Against all odds
I stumbled upon Tiido Priimägi's first graphic game called "JAW in Attacking Earth's Food Supplies" when I began archiving QuickBASIC games a few months ago. The game looks quite good from a player perspective: it features a proper menu, support for FM Synth, a save/load feature, tidy loading screens, a high scores system... it even has a nicely done instruction screen covering the back story and how to play the game.
The game itself is an arcade side-scroller in glorious EGA where you play as JAW, a big red blob with large set of pearly whites set out to travel to Earth and clear the path for an imminent invasion. Indeed, your planet is all out of food and your only chance to prevent mass starvation is to sink your teeth into juicy humans; and this is where the plot gets amazing. The "foods" of Earth are aware of JAWs and they began to throw fast food and shit into your direction like a bunch of chimpanzee at the zoo showering girl scouts in feces (what a terrible analogy).
With such a premise, the gameplay is exactly what you'd expect: move JAW around, eat hamburgers, drink sodas, and avoid the piles of Scrappy-doo-doo flying your way. There is no bonus (except for a life up every 10000 points), no sense of progression (despite an increasing speed all through each of the nine stages), and no variation (it's always the same three items flying your way at random). And that's "JAW in Attacking Earth's Food Supplies Enhanced Version" for you.
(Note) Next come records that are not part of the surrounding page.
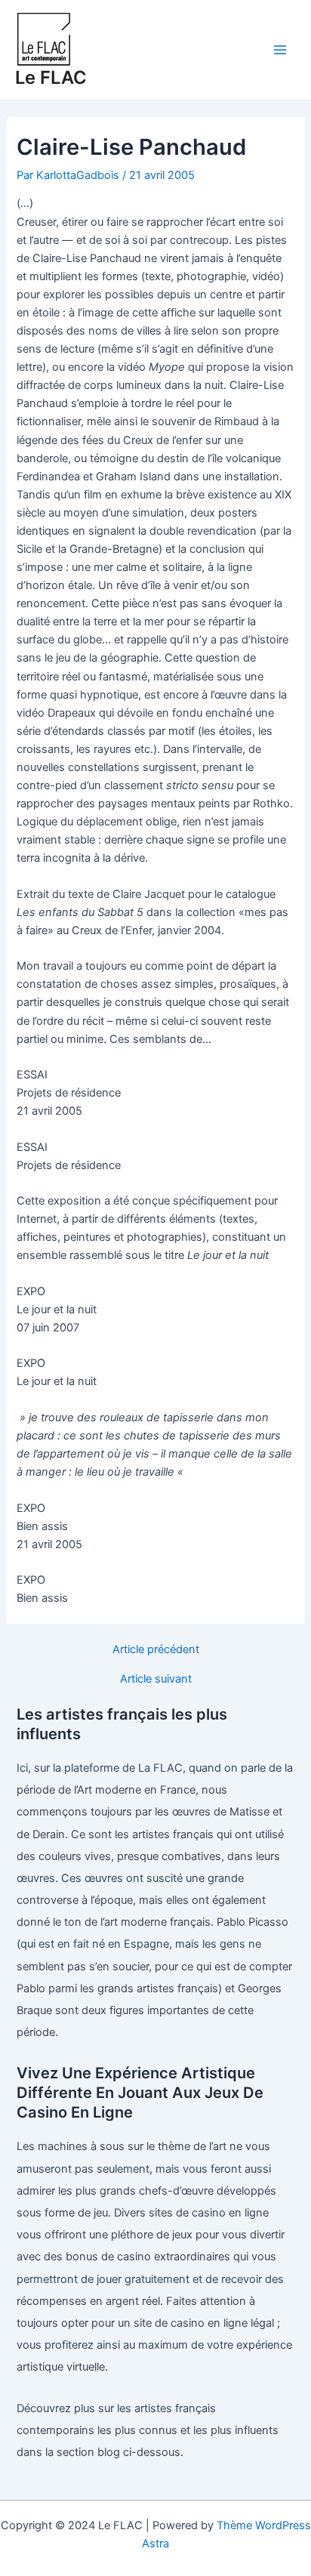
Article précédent (155, 1649)
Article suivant (156, 1679)
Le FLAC (51, 77)
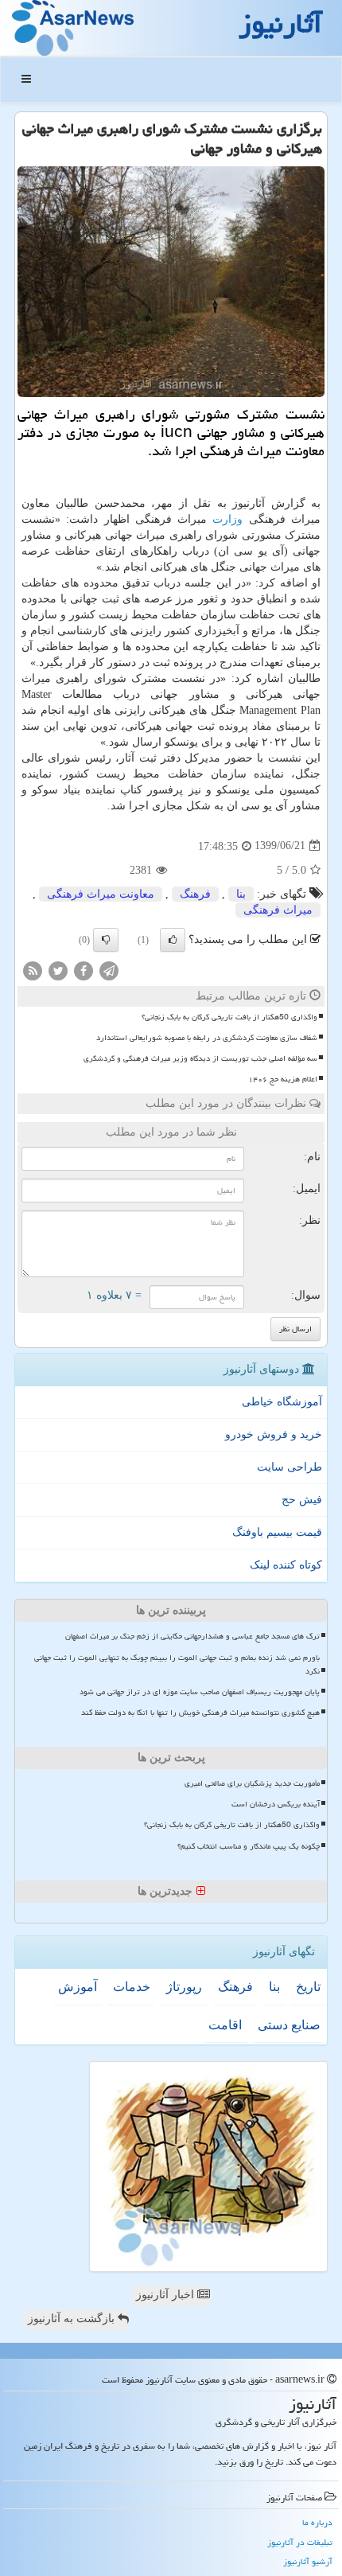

As I progressed through the game, I thought rewriting it could be a nice way for me to get back to QuickBASIC programming. In the ReadMe file, Tiido was eager to have someone rewrite his code, which was equally enticing.
Menus from hell and other scary tales
At first glance, JAW's code is a confusing mess of GOSUBs, GOTOs, obscure variable names, and random atrocities. Tiido explained on Pete's QB Site that he learned the language from a (then) 20-year old manual... which explains a few things. The level of attention, dedication and time that was put into the game (as a final product) is genuinely heart-warming considering the terrible code lurking in the shadow like a thousand centipedes under your bed pillow.
The gap between the presentation and the code is a common thread amongst many young programmers. There's definitely more motivation than skills and problems are often solved in the most (or least?) straightforward way. Menus, for instance, are coded on a case-per-case basis, and cursor movements are linked to each specific menu. Obviously, the code becomes sprawling when special things need to be displayed (toggle "ON/OFF" switches or counters for instance).
The original code also lacks functions and sub-routines, which means that every variable is virtually shared since they are defined in the main (and only) program. New variables are introduced as the listing progress; named in an esoteric manner, those temporary variables are being used in multiple places for completely different effects.
There's also no user-defined types and each food item has its very own set of variables, bearing terribly generic labels such as YYB, YYB2, XXB (for burgers) and YYD, YYD2, XXD (for drinks). The lack of data consolidation makes it impossible to handle each and every item in a loop, and thus require more and more lines of code to process. Any new item the programmer wants to add will force him to create even more variables. Obviously, there are no arrays either (except for FM Synth chip sound effects and images storage, but that's a given).
Assets would have benefited from other structures. The art is fine (bright, expressive and charming even), but stored as 8-bit per pixel bitmaps while the graphic mode only supports 4-bit per pixel. As the data needs to be converted before usage, it makes for painfully slow loading times; After listing all this, I realize those topics would definitely warrant a few notes in the future.
What's been done
The new code pretty much covers the previously mentioned flaws and also features better keyboard support (thanks to MultiKey, a piece of legendary assembly code by Milo Sedlacek and Joe Huber Jr.), proper box-based collisions, and time slices to ensure the game always runs at the same speed regardless of CPU usage (I've made some stupid decisions in that regard).
So there you go. It's far from perfect, nothing too fancy, and that's still a decent way to get back to QuickBASIC. The download includes both source code (which works in QBasic 1.1, and QuickBASIC 4.5 using the "/l" parameter) and MS-DOS binaries. If you plan to launch it in DOSBox, you'll be fine with a simple core CPU running at 3000 cycles or more.